In effetti, anche se i mezzi di comunicazione di allora non consentivano l'odierna capillare diffusione delle informazioni, tuttavia ce n'era abbastanza perché chi volesse aprire gli occhi sulla realtà, potesse farlo. E fortunatamente la maggioranza degli italiani, per generazioni successive, lo ha fatto.

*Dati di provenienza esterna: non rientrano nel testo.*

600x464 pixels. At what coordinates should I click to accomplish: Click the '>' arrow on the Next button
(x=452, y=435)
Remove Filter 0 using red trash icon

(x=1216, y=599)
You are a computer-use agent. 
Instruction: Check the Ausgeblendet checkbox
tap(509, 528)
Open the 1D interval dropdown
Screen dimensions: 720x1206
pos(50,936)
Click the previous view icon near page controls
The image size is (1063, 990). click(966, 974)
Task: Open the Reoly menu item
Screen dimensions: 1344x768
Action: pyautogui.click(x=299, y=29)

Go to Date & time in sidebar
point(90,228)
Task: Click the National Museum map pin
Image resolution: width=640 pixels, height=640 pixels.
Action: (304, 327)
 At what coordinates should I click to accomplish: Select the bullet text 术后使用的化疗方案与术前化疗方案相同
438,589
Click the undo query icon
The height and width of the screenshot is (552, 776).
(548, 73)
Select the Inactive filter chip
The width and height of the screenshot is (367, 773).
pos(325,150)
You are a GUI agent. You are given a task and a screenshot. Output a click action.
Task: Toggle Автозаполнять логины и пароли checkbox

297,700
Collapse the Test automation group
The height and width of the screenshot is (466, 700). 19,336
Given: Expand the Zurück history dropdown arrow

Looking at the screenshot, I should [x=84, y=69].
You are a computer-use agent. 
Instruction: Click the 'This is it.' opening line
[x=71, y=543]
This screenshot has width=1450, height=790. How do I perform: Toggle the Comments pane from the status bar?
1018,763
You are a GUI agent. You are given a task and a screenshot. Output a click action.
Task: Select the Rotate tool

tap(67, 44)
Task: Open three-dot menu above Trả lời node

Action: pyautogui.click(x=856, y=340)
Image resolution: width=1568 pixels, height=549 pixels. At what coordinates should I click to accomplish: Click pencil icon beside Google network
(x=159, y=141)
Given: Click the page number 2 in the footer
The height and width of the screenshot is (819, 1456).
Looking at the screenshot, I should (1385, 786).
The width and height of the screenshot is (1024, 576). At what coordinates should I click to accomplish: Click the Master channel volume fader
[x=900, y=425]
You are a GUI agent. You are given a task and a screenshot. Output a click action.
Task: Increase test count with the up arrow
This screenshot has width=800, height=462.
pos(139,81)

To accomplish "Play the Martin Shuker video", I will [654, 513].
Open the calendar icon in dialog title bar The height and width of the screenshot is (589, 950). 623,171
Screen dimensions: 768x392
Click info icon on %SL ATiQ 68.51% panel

Negli anni seguenti comunque, anche l'alibi del "non potevo immaginare..." progressivamente cadeva. Nell'immediato dopoguerra, piccole minoranze comuniste si impadronirono del potere nelle repubbliche centro-europee occupate dall'Armata Rossa, con l'eliminazione fisica dei leaders dei partiti che costituivano la maggioranza parlamentare regolarmente eletta, condannati con processi farsa all'impiccagione o alla fucilazione, quale preludio all'instaurazione del partito unico ed alla messa al bando di ogni opposizione (come già visto in Corsi e ricorsi, nel primo numero di questa rivista).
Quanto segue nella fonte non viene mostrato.